**Exercise prompt:** Search the entries for the word "filter". Copy each line in which it is found.

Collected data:
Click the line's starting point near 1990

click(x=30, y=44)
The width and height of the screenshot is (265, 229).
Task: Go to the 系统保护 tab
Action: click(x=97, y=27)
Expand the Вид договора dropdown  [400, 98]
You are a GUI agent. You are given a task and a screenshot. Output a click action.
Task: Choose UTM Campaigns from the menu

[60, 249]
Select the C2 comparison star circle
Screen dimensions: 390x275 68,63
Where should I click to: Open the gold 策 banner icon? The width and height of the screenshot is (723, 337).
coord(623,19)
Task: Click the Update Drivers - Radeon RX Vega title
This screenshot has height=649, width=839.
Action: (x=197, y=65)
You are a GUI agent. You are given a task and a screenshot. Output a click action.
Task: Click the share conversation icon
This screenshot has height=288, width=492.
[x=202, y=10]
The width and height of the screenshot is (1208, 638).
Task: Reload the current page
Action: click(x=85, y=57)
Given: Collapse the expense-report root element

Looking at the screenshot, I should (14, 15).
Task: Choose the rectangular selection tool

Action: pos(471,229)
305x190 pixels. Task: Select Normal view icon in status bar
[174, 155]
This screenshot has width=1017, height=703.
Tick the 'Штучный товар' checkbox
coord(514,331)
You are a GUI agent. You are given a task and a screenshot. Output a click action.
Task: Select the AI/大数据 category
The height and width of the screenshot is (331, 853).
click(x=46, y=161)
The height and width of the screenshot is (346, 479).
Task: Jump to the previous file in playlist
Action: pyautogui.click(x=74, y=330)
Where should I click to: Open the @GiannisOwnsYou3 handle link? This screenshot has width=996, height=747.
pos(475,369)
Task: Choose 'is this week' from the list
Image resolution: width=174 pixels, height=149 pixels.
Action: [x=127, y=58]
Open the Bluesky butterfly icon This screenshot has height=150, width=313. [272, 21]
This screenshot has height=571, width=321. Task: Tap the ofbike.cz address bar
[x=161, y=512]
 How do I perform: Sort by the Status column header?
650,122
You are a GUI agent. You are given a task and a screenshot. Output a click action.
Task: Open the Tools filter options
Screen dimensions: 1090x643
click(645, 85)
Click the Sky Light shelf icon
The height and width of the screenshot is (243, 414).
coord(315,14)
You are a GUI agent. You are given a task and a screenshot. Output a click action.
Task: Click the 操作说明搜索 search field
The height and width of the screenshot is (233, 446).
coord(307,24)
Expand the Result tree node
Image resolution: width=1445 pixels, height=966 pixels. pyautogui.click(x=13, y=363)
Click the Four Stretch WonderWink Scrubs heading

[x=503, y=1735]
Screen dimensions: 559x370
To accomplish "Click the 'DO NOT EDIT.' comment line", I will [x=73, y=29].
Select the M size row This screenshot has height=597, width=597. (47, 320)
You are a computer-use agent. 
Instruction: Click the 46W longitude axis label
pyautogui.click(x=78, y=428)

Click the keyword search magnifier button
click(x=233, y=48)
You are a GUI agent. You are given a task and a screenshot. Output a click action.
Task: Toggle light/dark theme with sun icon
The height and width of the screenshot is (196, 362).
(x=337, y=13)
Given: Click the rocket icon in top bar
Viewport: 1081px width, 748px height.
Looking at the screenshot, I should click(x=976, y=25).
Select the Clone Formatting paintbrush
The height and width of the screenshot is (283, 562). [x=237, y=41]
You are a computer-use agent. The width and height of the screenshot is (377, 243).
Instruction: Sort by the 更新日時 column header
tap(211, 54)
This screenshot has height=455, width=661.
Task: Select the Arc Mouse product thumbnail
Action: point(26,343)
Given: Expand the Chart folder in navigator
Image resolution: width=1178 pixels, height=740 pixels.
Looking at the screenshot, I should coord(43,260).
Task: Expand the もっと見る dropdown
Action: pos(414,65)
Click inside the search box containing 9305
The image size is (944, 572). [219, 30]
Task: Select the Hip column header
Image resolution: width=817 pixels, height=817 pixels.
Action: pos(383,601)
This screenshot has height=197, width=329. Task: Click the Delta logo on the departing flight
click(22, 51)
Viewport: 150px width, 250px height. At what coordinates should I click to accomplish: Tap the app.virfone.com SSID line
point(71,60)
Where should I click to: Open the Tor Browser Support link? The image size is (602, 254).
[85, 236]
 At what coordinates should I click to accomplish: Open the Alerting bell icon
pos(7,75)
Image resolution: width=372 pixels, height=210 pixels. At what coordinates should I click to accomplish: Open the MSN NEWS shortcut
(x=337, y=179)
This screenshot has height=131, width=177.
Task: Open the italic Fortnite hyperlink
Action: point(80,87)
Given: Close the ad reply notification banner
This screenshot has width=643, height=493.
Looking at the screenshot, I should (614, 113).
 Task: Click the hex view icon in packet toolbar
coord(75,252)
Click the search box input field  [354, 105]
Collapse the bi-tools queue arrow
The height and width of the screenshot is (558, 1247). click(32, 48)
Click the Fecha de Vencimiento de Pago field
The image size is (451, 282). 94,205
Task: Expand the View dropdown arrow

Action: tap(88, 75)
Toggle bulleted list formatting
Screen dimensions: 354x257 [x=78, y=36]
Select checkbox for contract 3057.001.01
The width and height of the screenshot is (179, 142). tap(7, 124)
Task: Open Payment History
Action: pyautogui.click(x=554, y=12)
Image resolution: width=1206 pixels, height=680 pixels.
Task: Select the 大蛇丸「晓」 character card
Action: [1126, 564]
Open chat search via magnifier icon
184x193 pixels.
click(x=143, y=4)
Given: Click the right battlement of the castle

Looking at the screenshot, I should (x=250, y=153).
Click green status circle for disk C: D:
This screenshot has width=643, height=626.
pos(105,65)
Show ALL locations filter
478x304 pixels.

**Output for this task:**
Task: Open the Tools filter options
Show ALL locations filter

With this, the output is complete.